# START OF Text provided
And how much of that did you own before?

Elijio Serrano

We owned 50% of the Fluids and we owned the 100% of the Production Testing, but we had to work with our local partner on the Production Testing side.

Mike Harrison - First Analysis

Got you, okay. And then in terms of the sale of the DB-1, I guess how should we think about the proceeds from that? I guess my question is, how much of the $30 million cost of the acquisitions is going to be offset by the sale of the DB-1?

Elijio Serrano

The DB-1 was not a significant number, the market for assets of this nature. Given the age of the DB-1, it’s not very attractive, that’s why it took us almost the year to flush out all the opportunities. We ended up with the sale in the $3 million range versus our expectations and that’s why we took a significant impairment charge in Q4 of this last year relative to this asset. It’s not a big enough number to offset the investment that we are making on the two acquisitions.

Mike Harrison - First Analysis

Got, okay.

Stuart Brightman

Mike if you look at the unusual charges we referenced in the press release, about $30 million, the midpoint of the Maritech is about $20 million and virtually all of the other $10 million relates to the DB-1 impairment.

Mike Harrison - First Analysis

Okay. And then just looking at the guidance and kind of the bottom line EPS number, how much benefit are you baking into the guidance from cost reduction programs? I think the question I am trying to get at is, how much of the year-on-year improvement do you think is within your control and how much really would you need some market tailwind in order to get?

Elijio Serrano

So a lot of the actions that we have initiated to reduce our cost structure were triggered late Q3, early Q4 on the Production Testing side and again those are structural type changes, as we’ve been making field level changes, as activity has shifted around. Then we also mentioned that we’re taking some reductions on the G&A side. And we had targeted $16 million, approximately $16 million of G&A reductions. Till the end of Q4 of last year we were already at a run rate of about $12 million of that $16 million. So there is maybe an incremental $4 million on the G&A side. And Stu mentioned, we are now aggressively looking at our cost structure within the Production Testing side. We think that there is some opportunity there in terms of structural reductions but not to the same magnitude of $16 million. I will call it mid-single-digit million dollar benefit, $14 million versus $13 million on G on our total cost actions.

Stuart Brightman

Say of which we’ve already taken quite a few of those actions as we exited last year and into the first quarter. And those are considered in the guidance.

Mike Harrison - First Analysis

And Elijio, just to clarify at the end of Q4 on the G&A target of $16 million in savings, had you accomplished $12 million of savings during 2013 or were you at a $3 million per quarter, that is $12 million per year run rate?

Elijio Serrano

We had accomplished by the end of the year $12 million out of the $16 million.
# END OF Text provided
# START OF Material
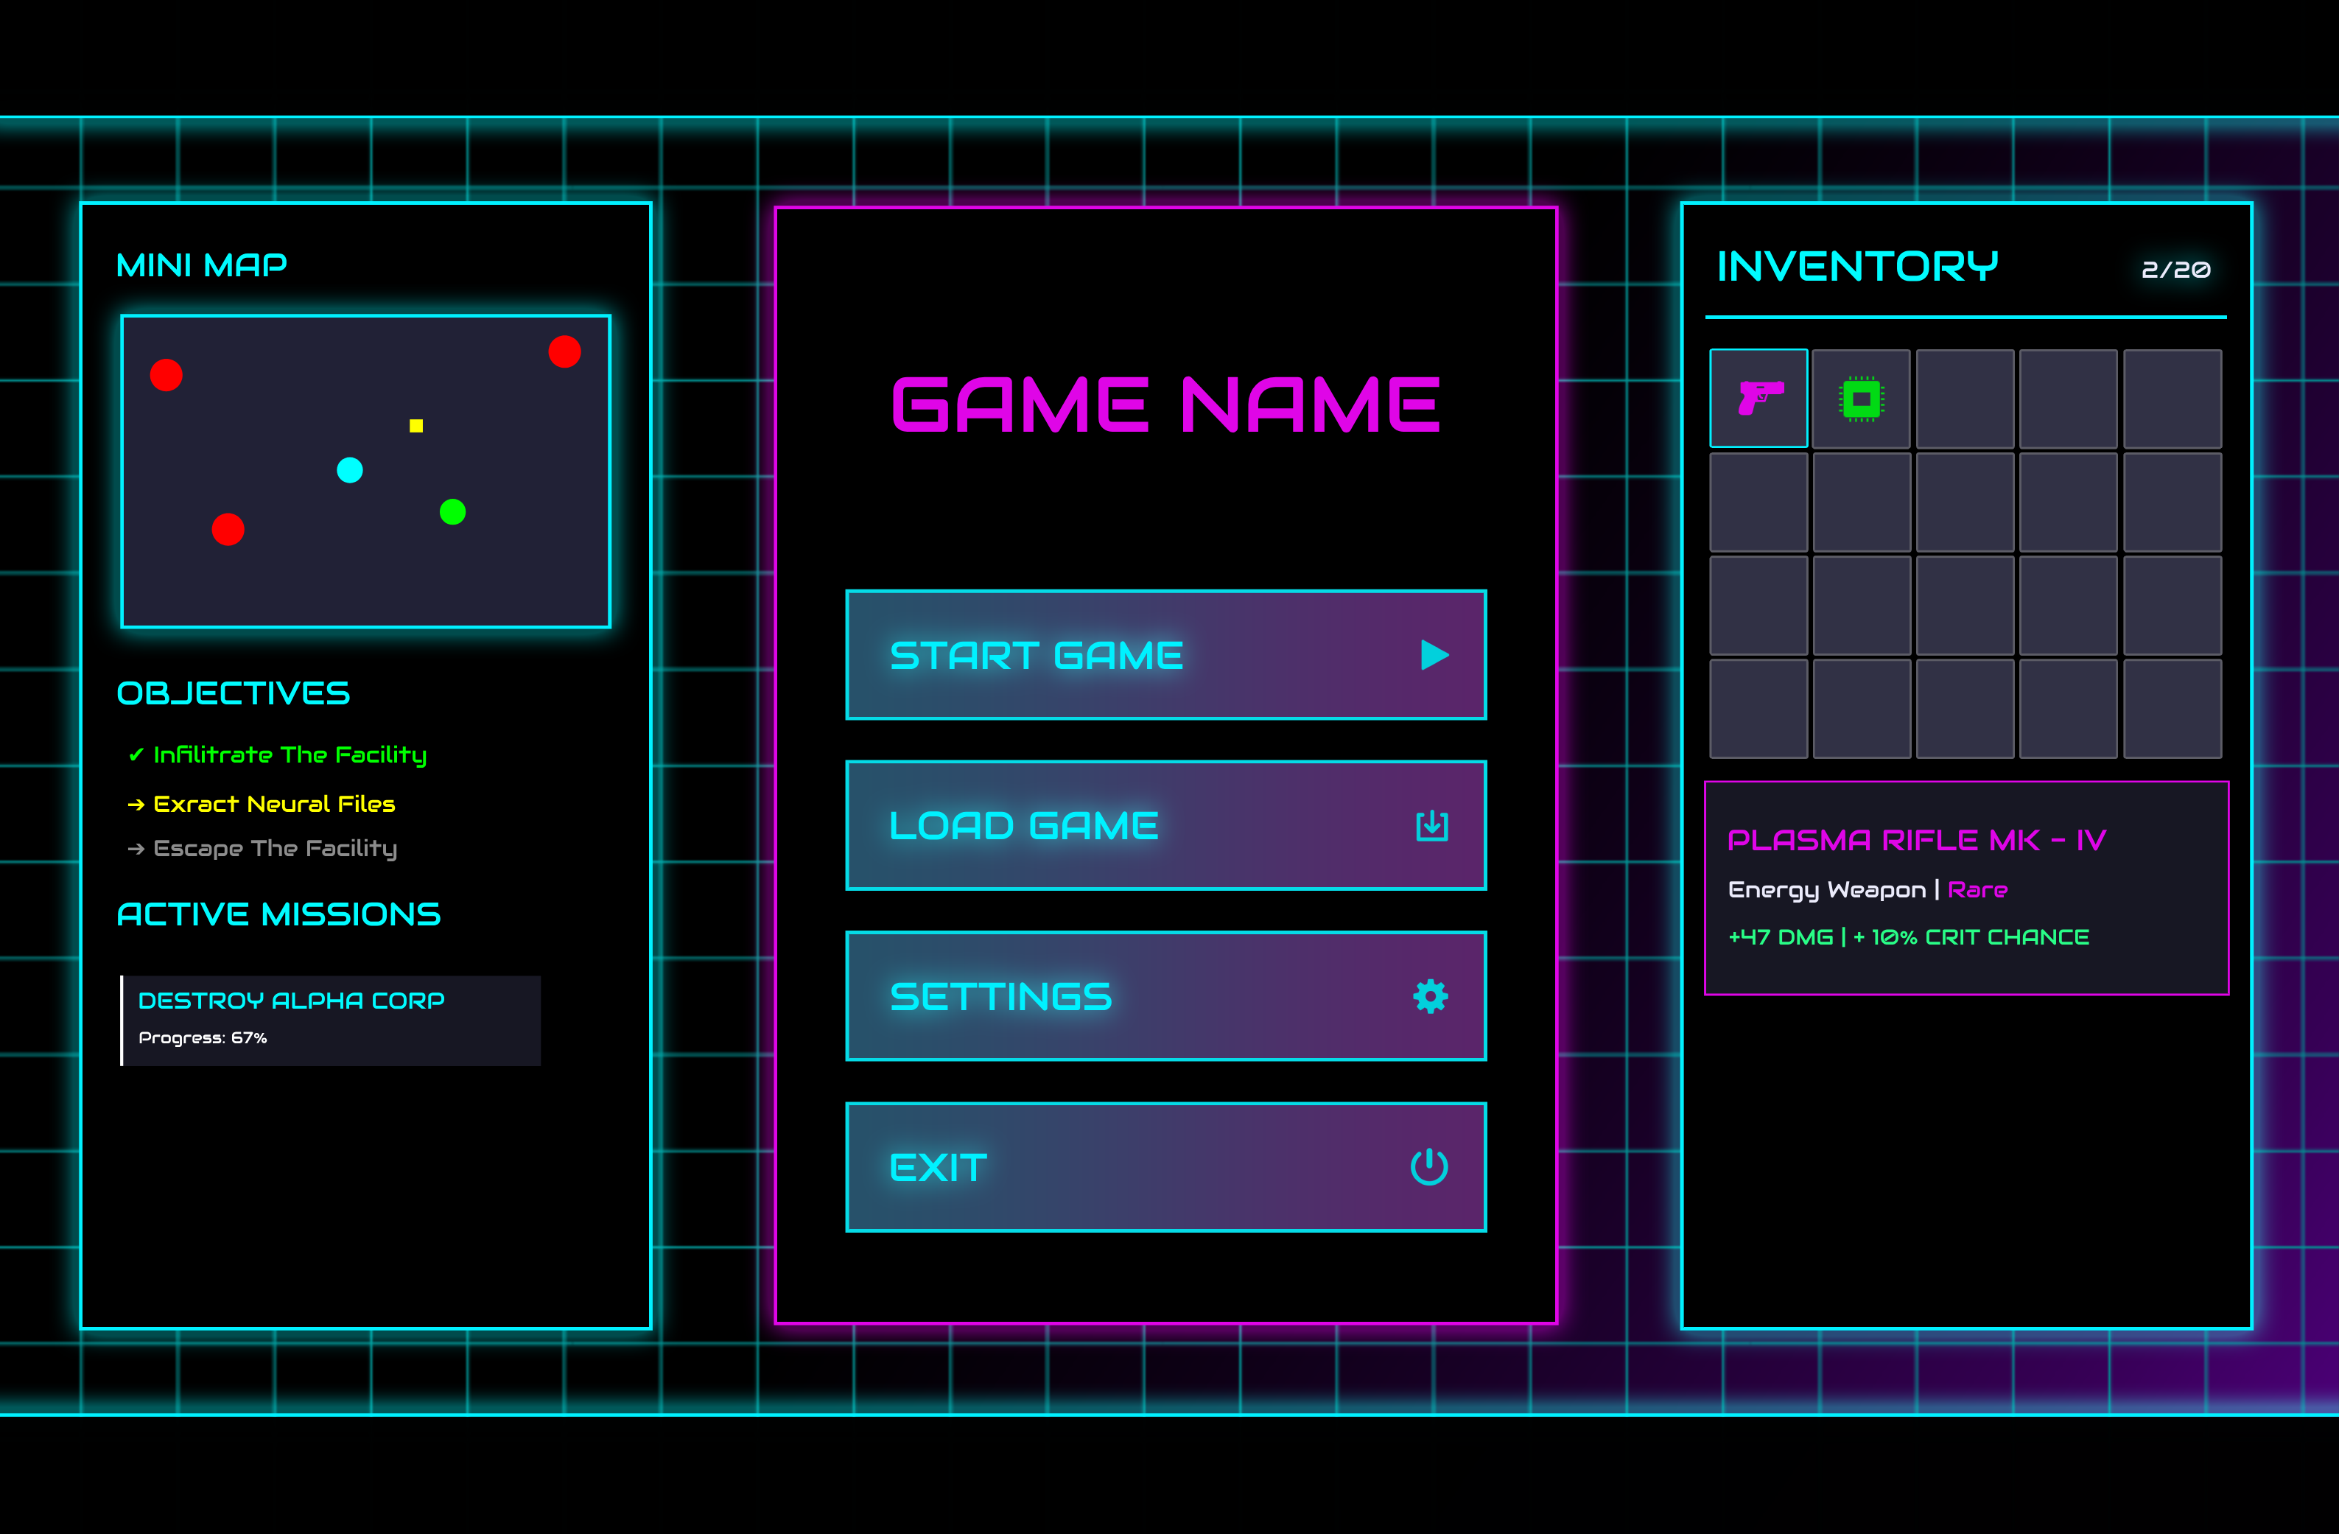Click the EXIT button

1166,1166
# END OF Material
§ **Problems**:
a - In the conference call transcript, translate this sentence into Spanish: "It’s not a big enough number to offset the investment that we are making on the two acquisitions."
b - Pick up the conference call transcript after its final line and continue it.

§ **Answers to the tasks**:
a - No es una cifra lo suficientemente grande como para compensar la inversión que estamos haciendo en las dos adquisiciones.

b -
Mike Harrison - First Analysis

You had accomplished it, okay. Thanks very much, guys.

Stuart Brightman

Thanks, Mike.

Operator

The next question comes from Blake Hutchinson with Howard Weil. Please go ahead.

Blake Hutchinson - Howard Weil

Good morning, guys.

Stuart Brightman

Good morning, Blake.

Blake Hutchinson - Howard Weil

Thanks for all the data this morning. And just understanding this is more of an intermediate to kind of longer-term deal. I want to make sure that we’re calibrating things correctly given the typical seasonality that you see at 1Q. Is it sounds like the -- from the color and the release and broad strokes, pretty much everything should be favorable comparison 1Q versus 4Q outside of offshore service? And should we be thinking that offshore services looks a bit more like the first quarter of last year? So it’s still kind of the significant sequential step downs, so building from the stream seasonality to Q1 or not in terms of just making sure we’re calibrating 1Q correctly right after that?

Stuart Brightman

Yes, I think your first statement on offshore services it will be typical first quarter seasonality. We also have a couple of barges in for dry-docking that will get finish in the first quarter. So last year is probably a pretty good precursor of what we will see on that business.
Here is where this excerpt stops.